Key Experimental Results¶
Main Results¶
Requirement Accuracy (Req. Acc %) across Frameworks and LLM Backbones
| LLM Backbone | Vanilla LLM | GPT-Engineer | Self-Collab. | MapCoder | ChatDev | MetaGPT |
|---|---|---|---|---|---|---|
| Claude-Haiku 4.5 | 48.69 | 53.75 | 49.01 | 49.61 | 44.73 | 5.39 |
| GPT-4o | 45.95 | 50.83 | 46.83 | 47.70 | 42.71 | 0.00 |
| GPT-4o-mini | 44.82 | 42.13 | 37.90 | 41.30 | 33.16 | 0.00 |
| Qwen-Max | 43.33 | 49.61 | 42.30 | 48.83 | 43.93 | 1.65 |
| Qwen-7B | 22.37 | 24.03 | 20.65 | 11.90 | 10.96 | 0.00 |
Ablation Study¶
Failure Mode Analysis (Manual Evaluation of 360 Projects)
| Failure Type | Description | Primarily Affected Frameworks |
|---|---|---|
| Code Inconsistency | Missing/conflicting/empty functions | MetaGPT (44% attributable) |
| Requirement Omission | Required functionality not implemented | Vanilla LLM, ChatDev |
| Requirement Deviation | Implementation logic diverges from requirements | All frameworks (notable improvement in multi-agent) |
| Detail Mismatch | Mostly correct but edge-case errors | Most severe in Self-Collaboration |
Key Findings¶
- Even the strongest combination of Claude-Haiku 4.5 + GPT-Engineer achieves only 53.75% Req. Acc, indicating that E2ESD remains a formidable challenge.
- MetaGPT approaches 0% success across nearly all LLM backbones, rooted in inter-agent communication breakdown — programmers ignore architects' file structures, and product managers overwrite and compress original requirements.
- Multi-agent frameworks incur substantial interaction overhead (ChatDev averages 15.72 dialogue turns) with limited performance gains, sometimes underperforming Vanilla LLM.
- The gap between Soft Req. Acc and Req. Acc exceeds 25%, indicating that models can implement basic functionality but fail to handle complex edge cases.
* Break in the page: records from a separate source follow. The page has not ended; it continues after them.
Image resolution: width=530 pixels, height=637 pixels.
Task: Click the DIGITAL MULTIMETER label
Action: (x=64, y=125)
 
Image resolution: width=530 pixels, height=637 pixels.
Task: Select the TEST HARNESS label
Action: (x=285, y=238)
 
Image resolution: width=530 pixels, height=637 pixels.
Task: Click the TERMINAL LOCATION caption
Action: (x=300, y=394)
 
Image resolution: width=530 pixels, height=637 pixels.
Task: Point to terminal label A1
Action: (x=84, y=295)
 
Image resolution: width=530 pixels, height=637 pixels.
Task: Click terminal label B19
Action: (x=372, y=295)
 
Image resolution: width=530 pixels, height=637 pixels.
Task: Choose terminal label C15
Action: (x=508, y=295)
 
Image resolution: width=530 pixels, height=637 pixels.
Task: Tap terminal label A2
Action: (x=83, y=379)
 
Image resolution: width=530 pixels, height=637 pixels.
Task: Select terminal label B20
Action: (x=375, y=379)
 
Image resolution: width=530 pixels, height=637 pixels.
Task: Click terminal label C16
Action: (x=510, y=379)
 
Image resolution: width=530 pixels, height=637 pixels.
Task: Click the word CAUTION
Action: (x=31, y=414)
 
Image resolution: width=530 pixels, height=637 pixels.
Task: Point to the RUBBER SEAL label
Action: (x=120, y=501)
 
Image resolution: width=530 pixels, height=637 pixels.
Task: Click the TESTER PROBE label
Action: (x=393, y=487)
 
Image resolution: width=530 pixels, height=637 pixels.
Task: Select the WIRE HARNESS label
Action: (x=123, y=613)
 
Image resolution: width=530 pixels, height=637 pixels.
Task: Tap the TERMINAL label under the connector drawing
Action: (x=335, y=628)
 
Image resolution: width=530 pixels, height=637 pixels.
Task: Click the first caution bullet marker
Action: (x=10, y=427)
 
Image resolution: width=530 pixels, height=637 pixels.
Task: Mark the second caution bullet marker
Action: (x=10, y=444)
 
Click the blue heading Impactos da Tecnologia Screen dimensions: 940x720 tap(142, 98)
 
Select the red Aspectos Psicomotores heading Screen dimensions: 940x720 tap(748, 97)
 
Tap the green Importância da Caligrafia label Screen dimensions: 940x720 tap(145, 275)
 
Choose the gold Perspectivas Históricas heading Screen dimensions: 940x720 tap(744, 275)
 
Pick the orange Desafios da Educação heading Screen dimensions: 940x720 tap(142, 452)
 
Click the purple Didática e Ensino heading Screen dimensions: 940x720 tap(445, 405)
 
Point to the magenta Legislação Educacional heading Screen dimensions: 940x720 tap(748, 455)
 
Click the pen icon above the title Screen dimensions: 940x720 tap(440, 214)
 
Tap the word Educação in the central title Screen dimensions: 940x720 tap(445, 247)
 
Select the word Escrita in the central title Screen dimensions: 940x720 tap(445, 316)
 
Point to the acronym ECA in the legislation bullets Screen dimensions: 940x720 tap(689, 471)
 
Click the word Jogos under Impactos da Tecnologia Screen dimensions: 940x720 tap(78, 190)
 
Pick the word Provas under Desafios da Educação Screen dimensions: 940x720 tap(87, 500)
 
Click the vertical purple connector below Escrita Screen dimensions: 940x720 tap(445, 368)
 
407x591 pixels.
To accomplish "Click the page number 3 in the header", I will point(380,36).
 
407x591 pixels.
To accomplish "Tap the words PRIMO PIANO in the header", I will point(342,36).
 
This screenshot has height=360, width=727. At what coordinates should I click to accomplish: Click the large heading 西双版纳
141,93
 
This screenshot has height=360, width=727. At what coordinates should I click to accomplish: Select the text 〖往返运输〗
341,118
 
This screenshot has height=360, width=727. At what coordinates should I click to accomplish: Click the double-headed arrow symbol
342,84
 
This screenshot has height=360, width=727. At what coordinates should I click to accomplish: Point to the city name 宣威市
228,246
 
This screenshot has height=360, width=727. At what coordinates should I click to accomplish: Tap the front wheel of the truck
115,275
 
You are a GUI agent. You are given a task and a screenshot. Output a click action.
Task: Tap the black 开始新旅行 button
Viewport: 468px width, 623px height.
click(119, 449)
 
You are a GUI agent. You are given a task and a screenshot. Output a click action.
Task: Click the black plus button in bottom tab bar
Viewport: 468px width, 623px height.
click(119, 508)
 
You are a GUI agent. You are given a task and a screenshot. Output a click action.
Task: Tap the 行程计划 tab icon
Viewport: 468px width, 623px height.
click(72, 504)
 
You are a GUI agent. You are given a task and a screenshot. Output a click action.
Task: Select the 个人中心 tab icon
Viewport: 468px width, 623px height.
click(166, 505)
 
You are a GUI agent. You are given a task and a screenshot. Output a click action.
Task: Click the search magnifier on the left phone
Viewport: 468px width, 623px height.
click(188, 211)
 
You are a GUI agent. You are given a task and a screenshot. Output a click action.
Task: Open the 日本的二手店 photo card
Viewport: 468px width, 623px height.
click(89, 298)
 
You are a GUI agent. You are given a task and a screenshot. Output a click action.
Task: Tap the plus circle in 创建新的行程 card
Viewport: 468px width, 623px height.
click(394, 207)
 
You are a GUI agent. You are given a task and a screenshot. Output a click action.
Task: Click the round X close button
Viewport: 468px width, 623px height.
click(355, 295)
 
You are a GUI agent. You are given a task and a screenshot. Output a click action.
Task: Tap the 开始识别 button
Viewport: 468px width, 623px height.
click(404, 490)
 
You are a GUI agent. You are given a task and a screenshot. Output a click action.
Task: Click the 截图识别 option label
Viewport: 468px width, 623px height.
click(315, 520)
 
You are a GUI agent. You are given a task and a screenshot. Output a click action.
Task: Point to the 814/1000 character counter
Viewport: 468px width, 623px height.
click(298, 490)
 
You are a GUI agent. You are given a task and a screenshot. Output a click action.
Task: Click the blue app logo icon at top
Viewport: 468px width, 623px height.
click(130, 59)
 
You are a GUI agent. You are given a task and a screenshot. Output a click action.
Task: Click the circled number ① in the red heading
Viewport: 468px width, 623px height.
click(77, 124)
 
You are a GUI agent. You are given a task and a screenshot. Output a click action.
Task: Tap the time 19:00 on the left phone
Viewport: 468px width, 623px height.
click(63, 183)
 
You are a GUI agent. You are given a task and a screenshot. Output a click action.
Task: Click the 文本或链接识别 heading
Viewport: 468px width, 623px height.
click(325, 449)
- Framework performance is heavily dependent on backbone capability; weaker models can be further degraded by framework overhead.
Highlights & Insights¶
- Introducing BDD methodology into LLM evaluation represents an insightful cross-domain transfer — applying the mature software engineering practice of Given-When-Then to the verification of AI-generated code.
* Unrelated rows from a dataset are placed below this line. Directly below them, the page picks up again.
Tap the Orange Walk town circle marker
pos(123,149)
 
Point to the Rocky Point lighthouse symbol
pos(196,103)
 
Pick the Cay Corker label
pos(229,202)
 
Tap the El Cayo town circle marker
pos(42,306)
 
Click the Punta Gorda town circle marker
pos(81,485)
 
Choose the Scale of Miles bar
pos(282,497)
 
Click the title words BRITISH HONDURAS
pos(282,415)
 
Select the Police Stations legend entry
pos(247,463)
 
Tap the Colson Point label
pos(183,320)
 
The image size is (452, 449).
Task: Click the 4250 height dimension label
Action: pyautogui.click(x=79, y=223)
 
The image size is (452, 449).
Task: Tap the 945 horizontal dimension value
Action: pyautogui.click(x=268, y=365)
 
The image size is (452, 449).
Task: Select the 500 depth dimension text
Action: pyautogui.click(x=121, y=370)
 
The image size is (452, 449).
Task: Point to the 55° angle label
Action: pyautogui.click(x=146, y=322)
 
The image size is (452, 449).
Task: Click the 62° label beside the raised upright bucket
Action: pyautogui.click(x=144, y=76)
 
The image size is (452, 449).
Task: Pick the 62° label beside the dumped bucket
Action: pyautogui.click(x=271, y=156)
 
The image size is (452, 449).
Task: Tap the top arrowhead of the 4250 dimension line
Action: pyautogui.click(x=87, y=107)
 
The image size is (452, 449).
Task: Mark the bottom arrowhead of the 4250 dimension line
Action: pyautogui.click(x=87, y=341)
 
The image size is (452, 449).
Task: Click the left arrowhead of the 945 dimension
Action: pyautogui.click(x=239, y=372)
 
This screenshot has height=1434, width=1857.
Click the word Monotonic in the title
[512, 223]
- The iterative self-correction mechanism in HITL-MAA (Dry Run + Test Runner) resolves 80% of logical errors, demonstrating the practical utility of LLMs within annotation pipelines.
- Failure mode analysis exposes a fundamental issue in multi-agent architectures: information is progressively diluted as it passes between agents, preserving high-level functionality while losing fine-grained details.
Limitations & Future Work¶
- Coverage is limited to web applications; while the authors argue this constitutes a "lower-bound test," challenges in desktop, mobile, and backend applications may differ substantially.
- The benchmark scale of 46 projects is constrained by the high cost of repository-level benchmark construction.
- CI/CD integration and deep backend verification are excluded in favor of browser-automation-based black-box testing.
- Future work may extend the benchmark into a continuously updated public leaderboard supporting longitudinal evaluation.
Related Work & Insights¶
- vs. rSDE-Bench: rSDE-Bench uses function-level unit tests to verify outputs; E2EDev uses BDD tests to verify behavior from a user perspective, at a granularity more aligned with real usage scenarios.
- vs. SoftwareDev/SRDD: These rely on vague descriptions and human evaluation; E2EDev provides fine-grained requirements and automated deterministic assessment.
- vs. Mle-Bench/GitTaskBench: These focus on ML pipelines and repository operations, respectively; E2EDev targets the complete pipeline from requirements to executable projects.
Rating¶
- Novelty: ⭐⭐⭐⭐ Introducing BDD into LLM E2ESD evaluation is a meaningful contribution, though the benchmark construction methodology itself is relatively straightforward.
- Experimental Thoroughness: ⭐⭐⭐⭐⭐ Covers 6 LLM backbones × 6 frameworks with additional manual failure mode analysis — highly comprehensive.
- Writing Quality: ⭐⭐⭐⭐ Well-structured with intuitive figures and in-depth analysis.
- Value: ⭐⭐⭐⭐ Fills a gap in reliable E2ESD evaluation; failure mode analysis provides direct guidance for framework design.